Ma quando il pressing funziona porta frutti importanti: il Sassuolo crea spesso occasioni recuperando palla nella metà-campo avversaria, sia pressando l’inizio azione che attuando il gegenpressing quando appena viene persa la palla. A volte le occasioni si trasformano in gol, come quello firmato da Matri contro la Spal.
Allo stesso modo, quando la fase di uscita è pulita, la manovra parte nel migliore dei modi, ma la volontà di giocare sempre la palla può essere controproducente. I calciatori del Sassuolo stanno imparando a valutare la portata dei rischi che si possono prendere, ma gol quello di Caputo nella gara con l’Empoli, in cui Sensi ha perso palla nella propria metà-campo e con le spalle rivolte alla porta avversaria, vanno sicuramente evitati. Ma quando un calciatore sbaglia come conseguenza della sua ferma volontà di seguire le direttive tattiche dell’allenatore ed è in grado di fare autocritica, allora non ci possono essere conseguenze, come per Locatelli a Napoli.
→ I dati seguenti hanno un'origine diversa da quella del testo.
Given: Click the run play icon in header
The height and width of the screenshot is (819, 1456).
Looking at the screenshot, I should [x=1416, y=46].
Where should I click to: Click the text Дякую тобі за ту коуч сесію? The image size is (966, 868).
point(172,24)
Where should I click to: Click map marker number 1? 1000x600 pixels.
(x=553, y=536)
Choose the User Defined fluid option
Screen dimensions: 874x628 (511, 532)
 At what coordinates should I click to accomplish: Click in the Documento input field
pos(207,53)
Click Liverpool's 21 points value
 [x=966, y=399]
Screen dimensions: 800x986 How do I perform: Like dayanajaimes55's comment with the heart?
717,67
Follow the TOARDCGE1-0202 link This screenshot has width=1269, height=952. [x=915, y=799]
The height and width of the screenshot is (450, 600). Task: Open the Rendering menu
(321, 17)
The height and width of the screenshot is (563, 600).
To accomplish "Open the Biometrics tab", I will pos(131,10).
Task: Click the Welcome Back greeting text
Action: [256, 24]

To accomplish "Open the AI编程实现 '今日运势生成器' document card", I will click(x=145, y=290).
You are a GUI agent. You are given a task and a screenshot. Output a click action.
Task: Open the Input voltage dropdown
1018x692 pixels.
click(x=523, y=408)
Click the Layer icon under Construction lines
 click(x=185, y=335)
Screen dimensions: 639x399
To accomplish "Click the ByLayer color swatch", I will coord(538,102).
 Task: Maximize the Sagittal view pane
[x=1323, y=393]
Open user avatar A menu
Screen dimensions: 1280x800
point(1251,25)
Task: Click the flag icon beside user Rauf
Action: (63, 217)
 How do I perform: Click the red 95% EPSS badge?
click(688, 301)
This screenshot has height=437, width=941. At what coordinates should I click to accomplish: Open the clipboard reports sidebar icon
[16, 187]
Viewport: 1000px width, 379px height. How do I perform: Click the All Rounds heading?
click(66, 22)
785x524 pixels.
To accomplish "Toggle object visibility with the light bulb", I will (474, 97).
Gli sbagli e le battute d’arresto fanno però parte del processo. Il gioco, per De Zerbi, viene sempre prima del risultato: «Se non abbiamo meritato io vado in conferenza stampa e mi autodenuncio: con il Genoa abbiamo vinto ma ero insoddisfatto e l'ho detto. Con la Juve abbiamo giocato una delle nostre migliori partite, ma abbiamo perso e allora "il Sassuolo si è sgonfiato". Per me il risultato non è importante, è importante "come" arrivo al risultato. Se vinco "per caso" non mi interessa». Una filosofia diversa, che non può che far bene al nostro calcio, indipendentemente da dove arriveranno De Zerbi e il Sassuolo.